Elements and Tags

Elements

Elements are the building blocks of markup languages such as XML. This is an example of a text element:

[xml] <text>This is the text</text>[/xml]

An element starts with an opening tag (here: <text>), followed by its content (here: This is the text), and ends with a closing tag (here: </text>).


Tags

Tags mark the start and the beginning of an element. There are three types of tags: opening tags, closing tags, and milestone tags:

  1. An opening tag starts with an opening angled bracket (<), followed by the element's name (here: text), and ends with a closing angled bracket (>).
  2. A closing tag starts with an opening angled bracket and a backslash (</), followed by the element's name (here: text), and ends with a closing angled bracket (>).
  3. A milestone tag represents what is called an empty element: an element that does not have any content. These empty elements can be used to point to a specific point in the text, rather than to a selection of text. A good example of an empty element is the one that represents a pagebreak: <pb/>. A milestone tag starts with an opening angled bracket (<), followed by the element's name (here: pb), and ends with a backslash and a closing angled bracket (/>).

[table]
No.,type,description,example
1,opening tag,opens an element,"<text>"
2,closing tag, closes an element,"</text>"
3,milestone tag, represents an empty element,"<pb/>"
[/table]


Nesting

Tags beget tags. In the following example, <text> is what we call the parent tag of <body> and <body> is the child tag of <text>.

[xml] <text>
<body>The body of the text</body>
</text>[/xml]

Important!

For an XML document to work, it needs to be well-formed. That means that all child tags have to be properly nested inside their parent tags like Russian Matryoshka dolls.

For example:

[xml highlight="3"] <text> <body></body> </text>

is CORRECT[/xml]

while:

[xml highlight="3"] <text> <body></text> </body>

is INCORRECT[/xml]


Validation

While your XML will work (i.e.: be able to be displayed in a browser without producing any errors) as long as it is well-formed, it also needs to be valid if you want other people to be able to use and process it. In our case, because we work with TEI-compliant XML, this means that our code will need to comply to the TEI Guidelines.

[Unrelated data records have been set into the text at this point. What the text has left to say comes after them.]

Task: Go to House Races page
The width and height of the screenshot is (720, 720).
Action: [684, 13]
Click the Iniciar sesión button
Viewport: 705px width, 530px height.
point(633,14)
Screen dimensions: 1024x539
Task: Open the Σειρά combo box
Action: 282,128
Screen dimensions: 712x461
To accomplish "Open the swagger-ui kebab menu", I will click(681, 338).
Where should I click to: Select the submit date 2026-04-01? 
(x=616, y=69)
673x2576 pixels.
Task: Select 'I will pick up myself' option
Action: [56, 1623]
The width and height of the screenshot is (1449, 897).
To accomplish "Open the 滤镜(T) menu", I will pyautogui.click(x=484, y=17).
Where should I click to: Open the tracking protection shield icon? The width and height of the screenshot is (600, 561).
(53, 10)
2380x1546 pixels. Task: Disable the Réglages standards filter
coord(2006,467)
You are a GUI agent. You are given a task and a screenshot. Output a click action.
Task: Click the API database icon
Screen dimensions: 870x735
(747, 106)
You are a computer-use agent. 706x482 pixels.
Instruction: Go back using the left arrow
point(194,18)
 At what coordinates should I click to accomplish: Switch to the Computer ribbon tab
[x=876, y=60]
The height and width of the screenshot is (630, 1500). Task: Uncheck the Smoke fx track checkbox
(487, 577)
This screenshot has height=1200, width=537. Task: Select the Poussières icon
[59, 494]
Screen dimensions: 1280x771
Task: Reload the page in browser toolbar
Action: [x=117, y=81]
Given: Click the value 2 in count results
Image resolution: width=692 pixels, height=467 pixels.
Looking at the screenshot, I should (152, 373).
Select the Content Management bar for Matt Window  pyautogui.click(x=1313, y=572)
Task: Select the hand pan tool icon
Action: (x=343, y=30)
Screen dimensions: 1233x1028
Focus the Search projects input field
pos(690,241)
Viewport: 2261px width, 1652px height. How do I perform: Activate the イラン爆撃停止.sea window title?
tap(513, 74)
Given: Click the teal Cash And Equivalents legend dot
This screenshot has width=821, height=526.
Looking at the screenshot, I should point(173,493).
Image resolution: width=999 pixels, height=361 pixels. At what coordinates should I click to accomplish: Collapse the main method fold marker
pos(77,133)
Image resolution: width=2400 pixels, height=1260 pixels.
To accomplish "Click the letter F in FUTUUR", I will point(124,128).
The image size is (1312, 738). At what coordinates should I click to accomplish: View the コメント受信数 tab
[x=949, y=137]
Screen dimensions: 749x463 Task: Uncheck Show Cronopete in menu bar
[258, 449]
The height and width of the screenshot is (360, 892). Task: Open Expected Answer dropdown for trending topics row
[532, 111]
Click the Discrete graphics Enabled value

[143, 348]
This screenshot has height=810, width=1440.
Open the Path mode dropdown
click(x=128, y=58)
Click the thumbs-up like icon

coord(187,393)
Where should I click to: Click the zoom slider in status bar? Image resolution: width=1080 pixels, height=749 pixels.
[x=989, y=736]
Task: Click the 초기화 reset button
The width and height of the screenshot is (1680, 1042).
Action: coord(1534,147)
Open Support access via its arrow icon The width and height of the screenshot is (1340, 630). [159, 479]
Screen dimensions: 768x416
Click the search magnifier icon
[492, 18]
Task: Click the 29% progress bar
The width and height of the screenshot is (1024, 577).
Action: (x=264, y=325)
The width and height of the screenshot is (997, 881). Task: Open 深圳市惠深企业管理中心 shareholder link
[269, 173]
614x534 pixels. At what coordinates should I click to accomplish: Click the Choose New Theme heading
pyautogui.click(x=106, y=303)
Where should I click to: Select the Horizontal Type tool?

These guidelines do not only specify which tags we can use (e.g.: that <p> describes a paragraph, or that <del> describes a deletion); they also contain a strict set of rules to specify exactly how we can use those tags. For example, they specify that the <body> tag (which represents a body of text) must always be the direct child of a <text> tag. This means that

[xml highlight="8"] <TEI>
<text>
<body>
</body>
</text>
</TEI>

is CORRECT[/xml]

while:

[xml highlight="6"] <TEI>
<body>
</body>
</TEI>

is INCORRECT[/xml]

To help you to follow these rules without having to look them up in the TEI Guidelines for every tag, we have decided to start de description of every tag with a table that contains that tag's validation information. Those tables should speak for themselves: every tag must be the direct child of one of the tags in its Contained by section, and every tag can only be the parent tag of those tags specified in its May Contain section. (The table also contains a list of the attributes that tag can contain, but we'll get to that in the next section when we're discussing Attributes and their Values.)

The BDMP's full validation schema can also be downloaded from our Validation page.